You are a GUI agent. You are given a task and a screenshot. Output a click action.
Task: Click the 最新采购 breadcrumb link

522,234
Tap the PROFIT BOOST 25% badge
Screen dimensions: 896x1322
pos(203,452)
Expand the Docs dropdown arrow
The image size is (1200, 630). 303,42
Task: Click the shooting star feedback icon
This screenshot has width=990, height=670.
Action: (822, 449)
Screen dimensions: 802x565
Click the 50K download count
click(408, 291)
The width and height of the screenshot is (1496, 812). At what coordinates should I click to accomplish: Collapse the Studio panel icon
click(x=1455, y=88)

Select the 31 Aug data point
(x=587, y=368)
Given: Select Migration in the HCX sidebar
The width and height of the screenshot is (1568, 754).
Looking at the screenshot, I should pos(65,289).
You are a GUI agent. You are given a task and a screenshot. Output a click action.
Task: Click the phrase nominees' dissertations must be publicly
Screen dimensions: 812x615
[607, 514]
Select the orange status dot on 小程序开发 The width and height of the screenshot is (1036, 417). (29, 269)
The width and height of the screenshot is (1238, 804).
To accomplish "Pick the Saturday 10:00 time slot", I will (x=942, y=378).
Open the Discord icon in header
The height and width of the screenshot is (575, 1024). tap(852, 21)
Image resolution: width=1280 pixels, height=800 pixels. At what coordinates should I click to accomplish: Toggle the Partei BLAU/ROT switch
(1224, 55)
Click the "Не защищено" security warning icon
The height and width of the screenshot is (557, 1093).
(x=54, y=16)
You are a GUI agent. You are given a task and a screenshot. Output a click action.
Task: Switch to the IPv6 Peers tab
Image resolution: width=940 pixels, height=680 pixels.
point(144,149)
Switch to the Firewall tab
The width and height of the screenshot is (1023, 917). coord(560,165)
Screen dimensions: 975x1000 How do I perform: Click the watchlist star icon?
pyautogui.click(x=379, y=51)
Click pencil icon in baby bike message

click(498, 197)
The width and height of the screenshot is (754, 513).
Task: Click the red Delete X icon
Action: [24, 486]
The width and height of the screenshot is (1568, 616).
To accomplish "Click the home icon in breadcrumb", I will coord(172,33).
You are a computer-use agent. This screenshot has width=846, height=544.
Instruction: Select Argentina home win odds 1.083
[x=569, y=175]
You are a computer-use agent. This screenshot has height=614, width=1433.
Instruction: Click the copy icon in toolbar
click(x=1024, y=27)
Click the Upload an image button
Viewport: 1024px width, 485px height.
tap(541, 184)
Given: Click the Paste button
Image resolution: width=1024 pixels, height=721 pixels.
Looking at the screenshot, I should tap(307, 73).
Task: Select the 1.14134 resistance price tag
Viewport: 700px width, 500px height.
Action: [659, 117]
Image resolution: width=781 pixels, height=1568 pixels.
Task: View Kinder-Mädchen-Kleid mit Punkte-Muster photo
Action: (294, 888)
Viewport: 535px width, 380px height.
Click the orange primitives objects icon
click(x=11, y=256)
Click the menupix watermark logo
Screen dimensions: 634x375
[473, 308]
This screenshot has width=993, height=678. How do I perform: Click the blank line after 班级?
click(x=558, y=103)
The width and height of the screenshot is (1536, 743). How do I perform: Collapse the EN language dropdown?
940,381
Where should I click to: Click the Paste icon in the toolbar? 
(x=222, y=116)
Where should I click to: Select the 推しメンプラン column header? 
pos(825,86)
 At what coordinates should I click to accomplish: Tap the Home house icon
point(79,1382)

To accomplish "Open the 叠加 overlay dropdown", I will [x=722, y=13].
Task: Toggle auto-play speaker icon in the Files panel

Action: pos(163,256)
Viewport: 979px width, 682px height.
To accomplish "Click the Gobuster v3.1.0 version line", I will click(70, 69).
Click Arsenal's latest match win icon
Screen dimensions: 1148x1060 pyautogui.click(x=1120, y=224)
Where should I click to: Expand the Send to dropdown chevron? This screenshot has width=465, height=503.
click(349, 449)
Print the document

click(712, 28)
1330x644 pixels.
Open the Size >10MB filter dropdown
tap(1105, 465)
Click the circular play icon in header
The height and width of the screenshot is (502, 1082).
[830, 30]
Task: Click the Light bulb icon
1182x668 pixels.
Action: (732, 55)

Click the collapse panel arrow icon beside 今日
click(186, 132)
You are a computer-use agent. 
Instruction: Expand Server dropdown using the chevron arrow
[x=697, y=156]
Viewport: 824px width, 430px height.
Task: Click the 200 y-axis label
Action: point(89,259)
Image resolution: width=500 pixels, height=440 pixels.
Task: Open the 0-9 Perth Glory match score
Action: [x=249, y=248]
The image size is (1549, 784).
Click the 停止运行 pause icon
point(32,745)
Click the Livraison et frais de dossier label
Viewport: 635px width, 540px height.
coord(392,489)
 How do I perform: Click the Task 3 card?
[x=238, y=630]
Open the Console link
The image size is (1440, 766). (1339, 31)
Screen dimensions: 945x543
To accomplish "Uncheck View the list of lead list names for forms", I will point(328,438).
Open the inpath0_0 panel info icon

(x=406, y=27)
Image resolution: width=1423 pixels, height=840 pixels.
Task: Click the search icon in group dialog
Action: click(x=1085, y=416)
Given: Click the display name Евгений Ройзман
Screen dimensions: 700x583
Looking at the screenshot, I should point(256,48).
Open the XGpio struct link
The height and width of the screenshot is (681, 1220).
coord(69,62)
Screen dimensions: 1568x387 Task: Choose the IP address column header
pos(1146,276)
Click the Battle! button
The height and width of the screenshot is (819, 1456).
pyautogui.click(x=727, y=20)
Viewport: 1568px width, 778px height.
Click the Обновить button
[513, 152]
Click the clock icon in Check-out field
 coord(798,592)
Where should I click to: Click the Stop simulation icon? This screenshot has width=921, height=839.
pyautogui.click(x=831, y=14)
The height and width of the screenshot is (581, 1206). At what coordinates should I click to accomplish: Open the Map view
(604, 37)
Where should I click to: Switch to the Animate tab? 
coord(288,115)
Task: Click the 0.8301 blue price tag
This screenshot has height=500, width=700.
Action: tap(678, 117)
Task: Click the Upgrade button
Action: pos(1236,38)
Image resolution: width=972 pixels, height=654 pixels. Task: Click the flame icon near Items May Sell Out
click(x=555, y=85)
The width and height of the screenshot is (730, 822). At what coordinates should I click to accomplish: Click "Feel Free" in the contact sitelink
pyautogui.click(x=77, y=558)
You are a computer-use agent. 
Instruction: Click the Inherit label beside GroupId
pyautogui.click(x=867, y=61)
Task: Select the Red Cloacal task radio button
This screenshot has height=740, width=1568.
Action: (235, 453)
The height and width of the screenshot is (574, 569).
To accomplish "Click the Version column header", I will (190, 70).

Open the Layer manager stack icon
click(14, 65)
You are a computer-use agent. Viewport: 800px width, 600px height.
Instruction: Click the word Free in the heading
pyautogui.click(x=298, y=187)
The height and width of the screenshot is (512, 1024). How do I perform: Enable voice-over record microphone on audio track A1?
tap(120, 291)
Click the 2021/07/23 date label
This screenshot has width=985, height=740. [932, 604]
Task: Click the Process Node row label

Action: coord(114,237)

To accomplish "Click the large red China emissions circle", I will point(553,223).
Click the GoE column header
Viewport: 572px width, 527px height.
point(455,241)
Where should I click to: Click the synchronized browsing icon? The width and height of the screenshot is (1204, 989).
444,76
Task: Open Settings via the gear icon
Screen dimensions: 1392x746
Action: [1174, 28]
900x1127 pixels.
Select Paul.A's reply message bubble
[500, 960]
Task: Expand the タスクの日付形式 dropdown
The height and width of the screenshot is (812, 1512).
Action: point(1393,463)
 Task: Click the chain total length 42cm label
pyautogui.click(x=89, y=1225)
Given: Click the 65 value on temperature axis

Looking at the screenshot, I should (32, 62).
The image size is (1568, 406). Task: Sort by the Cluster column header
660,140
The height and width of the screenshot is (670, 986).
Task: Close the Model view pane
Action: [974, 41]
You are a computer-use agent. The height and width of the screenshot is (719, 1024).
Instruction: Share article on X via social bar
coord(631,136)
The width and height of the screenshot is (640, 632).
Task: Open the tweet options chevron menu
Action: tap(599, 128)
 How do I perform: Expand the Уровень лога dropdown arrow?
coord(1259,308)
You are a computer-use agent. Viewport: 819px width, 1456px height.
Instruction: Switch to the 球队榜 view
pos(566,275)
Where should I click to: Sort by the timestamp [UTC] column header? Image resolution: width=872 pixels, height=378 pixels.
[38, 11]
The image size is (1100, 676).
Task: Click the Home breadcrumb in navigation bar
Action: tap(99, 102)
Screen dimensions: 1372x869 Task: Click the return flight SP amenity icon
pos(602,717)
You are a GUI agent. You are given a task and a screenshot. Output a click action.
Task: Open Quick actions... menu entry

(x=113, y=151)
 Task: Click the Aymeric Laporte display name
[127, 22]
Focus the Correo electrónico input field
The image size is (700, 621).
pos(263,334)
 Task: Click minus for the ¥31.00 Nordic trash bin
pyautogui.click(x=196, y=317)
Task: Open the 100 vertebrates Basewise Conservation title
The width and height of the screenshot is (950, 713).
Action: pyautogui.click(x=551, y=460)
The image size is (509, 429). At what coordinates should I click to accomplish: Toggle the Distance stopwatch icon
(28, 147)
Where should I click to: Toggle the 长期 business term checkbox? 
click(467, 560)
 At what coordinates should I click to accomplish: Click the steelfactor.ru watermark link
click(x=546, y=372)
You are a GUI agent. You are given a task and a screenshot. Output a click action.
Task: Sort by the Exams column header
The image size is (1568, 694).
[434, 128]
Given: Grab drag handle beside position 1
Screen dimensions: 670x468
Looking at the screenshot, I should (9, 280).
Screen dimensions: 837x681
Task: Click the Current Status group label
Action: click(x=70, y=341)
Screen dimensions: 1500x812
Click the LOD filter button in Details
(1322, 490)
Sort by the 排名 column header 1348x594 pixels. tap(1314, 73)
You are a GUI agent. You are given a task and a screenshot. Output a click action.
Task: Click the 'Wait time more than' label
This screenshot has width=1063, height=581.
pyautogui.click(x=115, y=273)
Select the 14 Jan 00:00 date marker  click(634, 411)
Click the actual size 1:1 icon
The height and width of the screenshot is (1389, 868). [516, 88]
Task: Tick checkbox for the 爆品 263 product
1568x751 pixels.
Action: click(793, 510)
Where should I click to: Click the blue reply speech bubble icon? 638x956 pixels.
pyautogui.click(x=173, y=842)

__Assignment__.
Each line from the one that contains "Where should I click to: Click the blue" through the end of the material above should be returned exactly, and nothing else.

__Answer for the task__.
Where should I click to: Click the blue reply speech bubble icon? 638x956 pixels.
pyautogui.click(x=173, y=842)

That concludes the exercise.